US SEC Charges Virtu For Not Protecting Confidential Customer Data
3 min read
Financial Regulator
Virtu describes the lawsuit as retaliation for the company’s public criticism of the SEC’s market structure rule proposals.
The US SEC (Securities and Exchange Commission) has filed charges against broker-dealer Virtu Americas LLC and its parent company, Virtu Financial Inc, for misleading customers into believing it properly safeguarded their confidential information.
According to the SEC, Virtu Americas and its affiliates were supposed to have their order execution service for large institutional customers and their proprietary trading business walled off from each other. But from January 2018 until April 2019, Virtu Americas failed to safeguard a database that contained all post-trade information generated from customer orders routed to and executed by Virtu Americas.
The SEC’s complaint said the database contained the names, prices and volumes of securities customers bought and sold, customer identifying information, and other material nonpublic information. The database was allegedly accessible to “practically anyone” at Virtu Americas and its affiliates, including proprietary traders, through two sets of “widely known and frequently shared generic usernames and passwords”.
“Virtu Americas’ failure to safeguard this information created significant risk that its proprietary traders could misuse it or share it outside Virtu Americas,” the SEC said. For example, proprietary traders could observe the orders of a large institutional customer executed throughout the day, understand the customer’s trading pattern, and use such information to trade ahead of the customer in subsequent days.

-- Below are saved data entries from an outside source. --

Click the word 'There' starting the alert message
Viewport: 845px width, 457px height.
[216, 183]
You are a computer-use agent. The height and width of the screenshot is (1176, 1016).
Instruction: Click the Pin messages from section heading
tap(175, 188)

The SEC said Virtu also misled customers about the existence and adequacy of information barriers. In some instances, the company overstated the controls, barriers and processes it had in place, and in other cases it falsely represented to customers that only certain employees – not proprietary traders – could access said data.
Gurbir Grewal, director of the SEC’s Division of Enforcement said Virtu Americas handled around a quarter of all market orders placed by US retail investors at the time, yet proprietary traders had “nearly unfettered access” to material nonpublic information that could be “abused for personal gain”.
Despite “the absence of any critical safeguards whatsoever” around this information, Virtu “repeatedly misled” customers about how it was protecting the data “to generate significant commissions”, he added. The enforcement action seeks to hold Virtu accountable and also send a “strong message” to firms about the need to protect against and prevent the misuse of material nonpublic information, Grewal said.
The SEC’s complaint, filed in US District Court for the Southern District of New York, seeks permanent injunctive relief, disgorgement with prejudgment interest, and civil penalties.
Virtu’s response
In a statement, Virtu noted that the SEC does not allege that any data was ever accessed or used in an inappropriate manner, only that its policies and procedures were not reasonably designed and certain statements were false.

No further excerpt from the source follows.